Mobic caused me to have even more swelling than I'd ever had from RA. It was weird. Have you ever tried Tramadol? It is an opioid pain reliever. The drug I miss taking the most is Celebrex. My God that drug was fabulous. If I get this weight off and my heart is less at risk perhaps my Dr will let me go back on it. I couldn't believe how good I felt when I was taking that for my OA. It's hard having OA and RA... some medicines treat some symptoms, and others have a negative impact on the other disease. It's frustrating sometimes...

My Rheumatologist is Dr Michael Guma, in North Arlington, NJ. He is amazing! But he also has a PA named Hilary Sugar and she is equally amazing. He has her there because she is most like him in terms of how she approaches treatment. I don't know if you're in NJ, though....
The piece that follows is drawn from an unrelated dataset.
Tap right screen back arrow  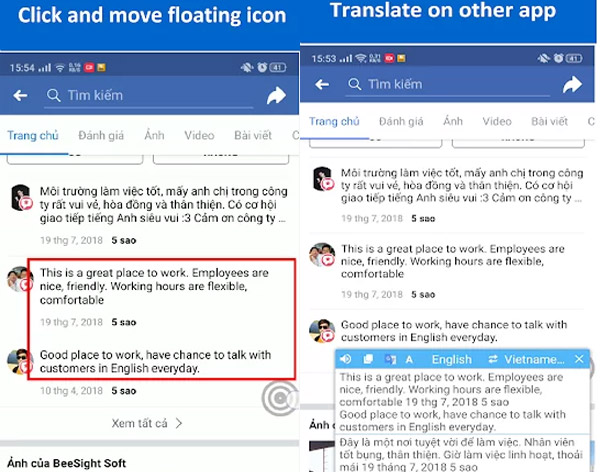tap(322, 84)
I am sending you a well wish for good medicine, a good doctor and wellness!!

[kjntwins 59]

I am 23 days away from my surgery. The fear is kicking in. I am so scare over having a leak. I no my body does not heal as well as others. Just scary!

[frumpynomore 204]

Hello everyone! I had the VSG Dec 13, 2012 and am doing great! I have Fibromyalgia, arthritis, and Hoshimoto's which has attacked my thyroid and now have Hypothyroidism. I have taken all the drugs that have been mentioned already from you all and more. Nothing ever really made me feel remarkeably better so I have chosen to take the holistic and natural path and find that for the most part I feel better. I truly believe that the VSG did most of the work. I have been mostly concerned about whether or not I'm going to gain the weight back since I have so many ailments I'm fighting against. It's been a little over a year and I'm maintaining so far. I just had a TT Jan. 3rd, 8 days ago and am doing great. Am happy to have found a group that I can relate to!

[raggmopp68 7]

Seems that you all have one or more of the same issues. I don't have any of those, but I do have MS. My right leg has incredible tone which makes it very difficult to walk. I use a cane due to balance issues and falling often. I am terribly lucky to not have pain. I do have restless legs which is under control as long as I take my Mirapex. I refuse to take any of the MS therapies due to the side effects and the fact that they don't make any of the current symptoms go away.I can't wait for my surgery because carrying all this extra weight makes it even more difficult to move a round and it's exhausting. Thanks for this group.

[LinSmargiassi 22]

Hi everyone! I feel terrible that I haven't been on in a long while, but you know life just gets in the way when you're doing other things! For me, the waiting has been partially my fault and partially insurance coverage crap. I finally have everything straight with my coverage and I'm ready to try and get this whole thing scheduled and going forward. I have felt trapped and unsupported from the family that is nearby, and that hasn't helped. I'm pretty certain I've gained weight because my eating is just uncontrolled. I feel guilty, which makes me eat more. But now that I can actually move forward I just need to find a surgeon that takes medicare. It's amazing how many do not - and I think that's because they don't get paid a lot and they have to be affiliated with a center of excellence according to medicare standards. Oy... so much to deal with!!!